▸ **Excerpted passage**:
▬▬▬

Ever Wonder Why Memories of Hitler Still Stur
Trouble?
By James Donahue
When I see a political phenomenon like the one that raged a few years ago in and around Austria . . . the world
reaction to the free election of so-called "fascist" government leaders. . . I usually start looking for the real story. I
never take what the media spoon-feeds us without testing the porridge a little.
According to news reports, members of the Freedom Party, considered led by thee late "far-right" Nazi sympathizer
Joerg Haider, were elected to office. They joined the Austrian conservatives in forming what was promoted as “a new
government.”
For a while, the election caused alarm bells to go off all
over the world. Israel led the attack and the United States was quick to jump in the soup. Within days nearly all of the countries
participating with Austria in the new European Common Market were voicing alarm and criticism. There was so much trouble,
by the end of February, Haider resigned as party leader in hopes of making peace. It worked and the Freedom Party has remained
an active policial voice in Austrian politics.
At the time, however,
the cry went out that Austria, the little country where Hitler was born, was about to launch a new wave of fascism across
Europe. Nobody seemed to care that the Freedom Party government members were picked by voters in a democratically free election.
Voices from around the world were crying out that they should not be allowed to rule that country.
So what is wrong with this picture?
Haider's
mistake was that he made some public statements that were vaguely supportive of the Nazi movement.
And just what did Haider say that caused such turmoil? At certain times in his career,
he praised the employment policies of Nazi Germany, described the German concentration camps as "punishment camps," said the
Nazi SS was a part of the German army which should be honored, and he compared the deportation of Jews by the Nazis to the
expulsion of Sudeten Germans from Czechoslovakia after World War II.
Were
these statements supportive of Hitler and the Nazi movement? Remember that they were all said at different times, in different
settings, and the statements are taken out of context, certainly by me, for the purpose of simplification.
Before going on I am going to make a statement about public belief systems. I have said
this before and I am saying it again. If there is anything that I have learned in my years of reporting and study, it is that
the smarter I get, the less I know. Everything we think we know is probably a lie. We are collectively trapped in a political
and religious belief system that is not of our making.
The
world portrays Adolf Hitler as the most evil person who ever lived. Some have compared him to the antichrist. Current history
paints no good image of this man. But is this reality?
To
be fair, we must remember that Hitler was a very popular leader among the German people before the war. He rose to power during
a period of deep financial crisis, when the entire world was suffering from the Great Depression. Hitler brought stabilization
to the nation's failing economy, created jobs, regenerated national pride after Germany was defeated in the Great War, and
he developed social programs that people liked.
Hitler also was
a genius in that he was able, in such a short time, to turn a defeated people into a war engine, the likes of which the world
has never seen. He brought together a team of scientists who helped develop technologies that still influence the way we live.
The popular Volkswagen "bug" was designed and produced on his order because he wanted Germany to have a car for the common
man. He was a dynamic public speaker who excited the imagination of all who listened.

▬▬▬

Dataset entries
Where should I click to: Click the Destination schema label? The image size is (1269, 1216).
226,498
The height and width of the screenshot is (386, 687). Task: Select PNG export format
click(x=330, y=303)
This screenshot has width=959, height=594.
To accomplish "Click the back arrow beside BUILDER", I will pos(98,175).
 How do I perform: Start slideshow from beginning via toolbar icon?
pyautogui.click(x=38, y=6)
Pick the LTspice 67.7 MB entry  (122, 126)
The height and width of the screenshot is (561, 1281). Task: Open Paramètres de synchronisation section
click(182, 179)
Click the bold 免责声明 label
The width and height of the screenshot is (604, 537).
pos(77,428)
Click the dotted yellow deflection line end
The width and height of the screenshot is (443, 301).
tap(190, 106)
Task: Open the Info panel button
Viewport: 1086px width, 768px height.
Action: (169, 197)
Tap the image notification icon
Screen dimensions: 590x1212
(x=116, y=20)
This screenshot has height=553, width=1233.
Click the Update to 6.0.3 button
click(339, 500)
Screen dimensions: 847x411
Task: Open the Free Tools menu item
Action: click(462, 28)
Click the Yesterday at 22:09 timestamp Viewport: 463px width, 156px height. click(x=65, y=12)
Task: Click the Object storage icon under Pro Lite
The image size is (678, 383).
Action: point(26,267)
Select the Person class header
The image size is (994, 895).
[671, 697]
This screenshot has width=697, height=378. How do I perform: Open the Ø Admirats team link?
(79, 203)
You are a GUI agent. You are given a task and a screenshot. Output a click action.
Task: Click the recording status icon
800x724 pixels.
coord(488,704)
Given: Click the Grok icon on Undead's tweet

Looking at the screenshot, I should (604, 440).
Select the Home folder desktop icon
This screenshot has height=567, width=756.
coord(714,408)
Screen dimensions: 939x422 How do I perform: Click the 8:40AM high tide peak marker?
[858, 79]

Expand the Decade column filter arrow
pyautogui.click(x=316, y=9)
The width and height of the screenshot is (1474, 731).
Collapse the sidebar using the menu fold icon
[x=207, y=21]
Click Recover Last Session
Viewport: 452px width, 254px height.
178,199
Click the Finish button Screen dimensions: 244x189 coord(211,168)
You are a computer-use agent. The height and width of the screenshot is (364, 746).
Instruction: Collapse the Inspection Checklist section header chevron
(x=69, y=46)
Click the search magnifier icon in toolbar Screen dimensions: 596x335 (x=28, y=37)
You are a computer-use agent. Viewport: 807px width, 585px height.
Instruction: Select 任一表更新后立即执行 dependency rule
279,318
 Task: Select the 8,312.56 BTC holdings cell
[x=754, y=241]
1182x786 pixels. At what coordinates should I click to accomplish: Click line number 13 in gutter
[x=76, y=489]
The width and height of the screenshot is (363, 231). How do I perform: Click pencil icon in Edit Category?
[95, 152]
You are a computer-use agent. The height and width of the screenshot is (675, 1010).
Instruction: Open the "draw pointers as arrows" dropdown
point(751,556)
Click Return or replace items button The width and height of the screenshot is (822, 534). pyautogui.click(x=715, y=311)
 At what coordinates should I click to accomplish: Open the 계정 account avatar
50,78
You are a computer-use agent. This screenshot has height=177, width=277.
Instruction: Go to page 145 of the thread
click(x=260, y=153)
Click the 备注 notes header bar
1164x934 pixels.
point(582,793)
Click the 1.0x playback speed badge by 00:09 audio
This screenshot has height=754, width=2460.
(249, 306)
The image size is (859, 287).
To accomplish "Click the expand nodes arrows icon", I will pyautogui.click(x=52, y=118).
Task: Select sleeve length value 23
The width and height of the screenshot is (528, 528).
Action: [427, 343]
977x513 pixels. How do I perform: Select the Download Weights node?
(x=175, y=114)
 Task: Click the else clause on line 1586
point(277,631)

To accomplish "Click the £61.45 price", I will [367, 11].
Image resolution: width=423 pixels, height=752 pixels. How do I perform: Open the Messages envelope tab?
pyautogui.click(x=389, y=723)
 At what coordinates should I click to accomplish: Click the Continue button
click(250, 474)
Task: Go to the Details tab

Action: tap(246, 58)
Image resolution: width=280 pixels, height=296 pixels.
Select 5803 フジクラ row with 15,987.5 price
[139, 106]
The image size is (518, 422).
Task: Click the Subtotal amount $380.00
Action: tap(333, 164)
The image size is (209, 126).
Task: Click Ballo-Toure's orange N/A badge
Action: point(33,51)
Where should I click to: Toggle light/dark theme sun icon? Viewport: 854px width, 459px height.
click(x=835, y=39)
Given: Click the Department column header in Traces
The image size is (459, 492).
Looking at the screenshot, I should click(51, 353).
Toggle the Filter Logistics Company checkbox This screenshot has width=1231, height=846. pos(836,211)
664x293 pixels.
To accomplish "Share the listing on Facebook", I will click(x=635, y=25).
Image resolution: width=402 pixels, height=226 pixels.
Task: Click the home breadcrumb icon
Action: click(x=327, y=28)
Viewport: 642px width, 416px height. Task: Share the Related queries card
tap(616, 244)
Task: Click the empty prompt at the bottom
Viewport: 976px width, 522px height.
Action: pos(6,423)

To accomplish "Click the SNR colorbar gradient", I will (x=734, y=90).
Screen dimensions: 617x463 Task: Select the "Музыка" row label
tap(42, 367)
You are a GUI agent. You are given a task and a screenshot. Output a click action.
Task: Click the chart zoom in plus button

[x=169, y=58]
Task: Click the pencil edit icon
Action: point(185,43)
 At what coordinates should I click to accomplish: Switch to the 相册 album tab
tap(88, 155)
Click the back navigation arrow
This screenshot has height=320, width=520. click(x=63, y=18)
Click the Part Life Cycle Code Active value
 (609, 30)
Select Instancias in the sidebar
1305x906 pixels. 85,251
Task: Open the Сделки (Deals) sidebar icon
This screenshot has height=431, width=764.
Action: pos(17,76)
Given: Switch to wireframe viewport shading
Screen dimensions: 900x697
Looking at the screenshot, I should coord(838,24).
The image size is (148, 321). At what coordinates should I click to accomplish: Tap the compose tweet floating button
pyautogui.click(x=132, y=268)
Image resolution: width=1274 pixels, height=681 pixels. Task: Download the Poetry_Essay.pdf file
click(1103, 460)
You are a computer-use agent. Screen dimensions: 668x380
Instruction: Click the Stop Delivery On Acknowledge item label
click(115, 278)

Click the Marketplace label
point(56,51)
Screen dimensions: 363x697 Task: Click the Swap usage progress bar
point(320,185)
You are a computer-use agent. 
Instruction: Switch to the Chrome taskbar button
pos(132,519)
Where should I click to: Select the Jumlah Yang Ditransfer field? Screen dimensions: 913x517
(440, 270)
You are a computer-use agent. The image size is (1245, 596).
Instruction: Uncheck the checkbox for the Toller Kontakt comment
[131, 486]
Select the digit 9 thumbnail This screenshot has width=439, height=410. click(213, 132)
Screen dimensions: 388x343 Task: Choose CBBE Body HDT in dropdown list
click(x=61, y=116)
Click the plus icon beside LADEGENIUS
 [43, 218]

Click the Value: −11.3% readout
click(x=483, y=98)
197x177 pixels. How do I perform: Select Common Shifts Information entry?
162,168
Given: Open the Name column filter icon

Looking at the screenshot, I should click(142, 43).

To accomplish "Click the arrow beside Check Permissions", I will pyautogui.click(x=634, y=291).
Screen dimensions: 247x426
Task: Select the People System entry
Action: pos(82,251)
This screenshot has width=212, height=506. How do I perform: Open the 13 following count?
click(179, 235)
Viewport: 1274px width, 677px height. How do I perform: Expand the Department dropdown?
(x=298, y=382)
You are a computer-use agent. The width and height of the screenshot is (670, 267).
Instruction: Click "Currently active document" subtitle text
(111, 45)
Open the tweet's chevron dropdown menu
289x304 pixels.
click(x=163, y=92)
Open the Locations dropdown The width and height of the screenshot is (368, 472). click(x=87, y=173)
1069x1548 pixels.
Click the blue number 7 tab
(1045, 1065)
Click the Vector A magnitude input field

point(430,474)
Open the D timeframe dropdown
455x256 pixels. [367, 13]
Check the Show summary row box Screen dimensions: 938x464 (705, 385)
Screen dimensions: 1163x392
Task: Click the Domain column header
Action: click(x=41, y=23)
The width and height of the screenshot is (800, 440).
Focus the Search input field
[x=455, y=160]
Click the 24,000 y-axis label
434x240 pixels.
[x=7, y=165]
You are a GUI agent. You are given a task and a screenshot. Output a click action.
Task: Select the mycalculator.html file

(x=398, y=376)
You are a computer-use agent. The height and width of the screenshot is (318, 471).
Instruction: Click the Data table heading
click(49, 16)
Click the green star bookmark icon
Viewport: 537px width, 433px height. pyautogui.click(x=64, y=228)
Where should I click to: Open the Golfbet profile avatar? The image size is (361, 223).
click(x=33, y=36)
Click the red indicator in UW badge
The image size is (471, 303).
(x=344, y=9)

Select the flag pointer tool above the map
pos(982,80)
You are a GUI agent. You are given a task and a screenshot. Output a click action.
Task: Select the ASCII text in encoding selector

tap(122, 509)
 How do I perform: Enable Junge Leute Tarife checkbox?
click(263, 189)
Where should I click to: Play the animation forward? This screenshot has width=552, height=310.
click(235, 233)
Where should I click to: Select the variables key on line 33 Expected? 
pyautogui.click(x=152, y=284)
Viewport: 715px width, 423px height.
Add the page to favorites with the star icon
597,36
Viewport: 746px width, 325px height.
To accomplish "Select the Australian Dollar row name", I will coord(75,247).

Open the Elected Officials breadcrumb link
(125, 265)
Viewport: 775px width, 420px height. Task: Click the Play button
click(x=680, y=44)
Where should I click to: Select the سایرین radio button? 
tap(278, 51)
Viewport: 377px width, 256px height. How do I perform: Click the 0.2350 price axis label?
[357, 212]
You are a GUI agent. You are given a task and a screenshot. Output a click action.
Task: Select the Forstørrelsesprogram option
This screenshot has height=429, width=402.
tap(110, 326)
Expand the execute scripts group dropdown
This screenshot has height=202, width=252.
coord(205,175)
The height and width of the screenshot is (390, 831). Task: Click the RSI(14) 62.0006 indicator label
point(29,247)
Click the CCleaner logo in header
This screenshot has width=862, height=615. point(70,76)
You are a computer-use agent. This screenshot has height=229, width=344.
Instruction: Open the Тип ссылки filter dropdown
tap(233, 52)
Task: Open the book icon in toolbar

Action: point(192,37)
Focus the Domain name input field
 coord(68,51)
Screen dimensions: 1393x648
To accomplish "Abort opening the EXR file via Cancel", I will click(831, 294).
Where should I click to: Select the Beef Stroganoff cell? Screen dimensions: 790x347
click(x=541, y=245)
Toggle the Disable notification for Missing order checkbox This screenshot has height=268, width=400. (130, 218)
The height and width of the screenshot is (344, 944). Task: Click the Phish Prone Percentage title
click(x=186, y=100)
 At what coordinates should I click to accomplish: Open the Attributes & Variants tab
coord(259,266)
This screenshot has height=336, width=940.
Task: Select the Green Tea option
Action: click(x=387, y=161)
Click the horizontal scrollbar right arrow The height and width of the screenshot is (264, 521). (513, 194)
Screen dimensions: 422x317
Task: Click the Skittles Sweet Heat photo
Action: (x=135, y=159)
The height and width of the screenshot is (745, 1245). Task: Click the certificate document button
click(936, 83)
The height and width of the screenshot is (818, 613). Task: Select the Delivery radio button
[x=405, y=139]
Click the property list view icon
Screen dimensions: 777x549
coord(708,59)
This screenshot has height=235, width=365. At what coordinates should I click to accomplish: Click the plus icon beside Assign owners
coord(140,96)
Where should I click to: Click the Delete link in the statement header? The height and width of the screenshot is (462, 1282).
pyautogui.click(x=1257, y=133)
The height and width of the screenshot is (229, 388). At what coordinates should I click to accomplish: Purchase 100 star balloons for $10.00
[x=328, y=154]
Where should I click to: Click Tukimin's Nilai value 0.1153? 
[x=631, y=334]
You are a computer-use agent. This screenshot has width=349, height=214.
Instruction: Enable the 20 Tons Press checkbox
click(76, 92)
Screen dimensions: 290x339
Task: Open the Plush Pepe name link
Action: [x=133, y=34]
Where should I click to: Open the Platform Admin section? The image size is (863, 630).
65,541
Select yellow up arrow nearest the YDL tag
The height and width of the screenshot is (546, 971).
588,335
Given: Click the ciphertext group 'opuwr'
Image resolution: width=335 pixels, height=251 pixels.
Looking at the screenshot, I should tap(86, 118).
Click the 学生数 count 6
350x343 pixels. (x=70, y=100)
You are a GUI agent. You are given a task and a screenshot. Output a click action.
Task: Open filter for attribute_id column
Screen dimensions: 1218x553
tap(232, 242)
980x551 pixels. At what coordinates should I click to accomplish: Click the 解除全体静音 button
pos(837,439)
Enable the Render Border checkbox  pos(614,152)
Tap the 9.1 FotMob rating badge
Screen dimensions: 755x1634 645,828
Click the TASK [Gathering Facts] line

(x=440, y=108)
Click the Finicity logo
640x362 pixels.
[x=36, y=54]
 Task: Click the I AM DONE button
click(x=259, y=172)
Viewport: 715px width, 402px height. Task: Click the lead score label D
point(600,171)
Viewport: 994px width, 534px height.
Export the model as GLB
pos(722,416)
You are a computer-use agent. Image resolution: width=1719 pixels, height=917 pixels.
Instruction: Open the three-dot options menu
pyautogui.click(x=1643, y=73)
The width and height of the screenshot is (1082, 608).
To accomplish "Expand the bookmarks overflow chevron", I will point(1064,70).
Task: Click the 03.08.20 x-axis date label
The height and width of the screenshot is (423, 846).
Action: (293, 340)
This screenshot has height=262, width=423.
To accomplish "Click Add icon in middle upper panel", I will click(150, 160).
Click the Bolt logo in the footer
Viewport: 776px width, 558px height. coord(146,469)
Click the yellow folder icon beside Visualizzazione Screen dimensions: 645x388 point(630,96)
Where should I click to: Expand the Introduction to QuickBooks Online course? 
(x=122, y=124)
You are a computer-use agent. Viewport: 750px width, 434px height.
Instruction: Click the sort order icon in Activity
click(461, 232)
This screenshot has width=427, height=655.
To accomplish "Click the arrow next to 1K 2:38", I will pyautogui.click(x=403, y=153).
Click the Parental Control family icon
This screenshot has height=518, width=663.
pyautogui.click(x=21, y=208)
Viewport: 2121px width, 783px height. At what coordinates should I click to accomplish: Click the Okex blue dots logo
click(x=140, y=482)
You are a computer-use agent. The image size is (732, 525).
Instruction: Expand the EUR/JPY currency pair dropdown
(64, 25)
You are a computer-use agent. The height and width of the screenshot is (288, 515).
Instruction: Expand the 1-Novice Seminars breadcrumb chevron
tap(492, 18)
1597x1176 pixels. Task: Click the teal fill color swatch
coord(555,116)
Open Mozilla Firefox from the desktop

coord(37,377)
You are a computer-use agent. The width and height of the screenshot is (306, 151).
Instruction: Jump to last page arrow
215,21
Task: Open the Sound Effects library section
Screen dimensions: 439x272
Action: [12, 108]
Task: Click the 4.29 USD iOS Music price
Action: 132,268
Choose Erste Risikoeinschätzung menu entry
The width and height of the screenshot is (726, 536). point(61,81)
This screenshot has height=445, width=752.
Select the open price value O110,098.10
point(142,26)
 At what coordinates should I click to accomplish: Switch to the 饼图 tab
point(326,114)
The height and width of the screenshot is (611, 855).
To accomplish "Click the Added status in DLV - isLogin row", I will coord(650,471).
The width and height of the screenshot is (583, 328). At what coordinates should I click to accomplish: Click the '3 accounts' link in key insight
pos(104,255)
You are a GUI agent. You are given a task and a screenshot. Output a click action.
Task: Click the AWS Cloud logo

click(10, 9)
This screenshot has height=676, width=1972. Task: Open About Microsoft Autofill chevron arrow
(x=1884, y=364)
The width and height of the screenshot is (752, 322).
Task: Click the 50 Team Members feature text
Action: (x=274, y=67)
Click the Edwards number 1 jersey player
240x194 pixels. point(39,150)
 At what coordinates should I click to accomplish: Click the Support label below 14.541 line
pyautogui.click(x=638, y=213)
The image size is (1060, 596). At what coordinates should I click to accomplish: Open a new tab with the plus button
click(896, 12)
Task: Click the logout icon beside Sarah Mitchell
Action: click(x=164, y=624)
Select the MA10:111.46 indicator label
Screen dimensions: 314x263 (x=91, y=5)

▬▬▬

▸ **Task**: Please copy word for word the part of the article on Haider between "And just what" and "purpose of simplification.", inclusive.

▸ **Problem solution**:
And just what did Haider say that caused such turmoil? At certain times in his career,
he praised the employment policies of Nazi Germany, described the German concentration camps as "punishment camps," said the
Nazi SS was a part of the German army which should be honored, and he compared the deportation of Jews by the Nazis to the
expulsion of Sudeten Germans from Czechoslovakia after World War II.
Were
these statements supportive of Hitler and the Nazi movement? Remember that they were all said at different times, in different
settings, and the statements are taken out of context, certainly by me, for the purpose of simplification.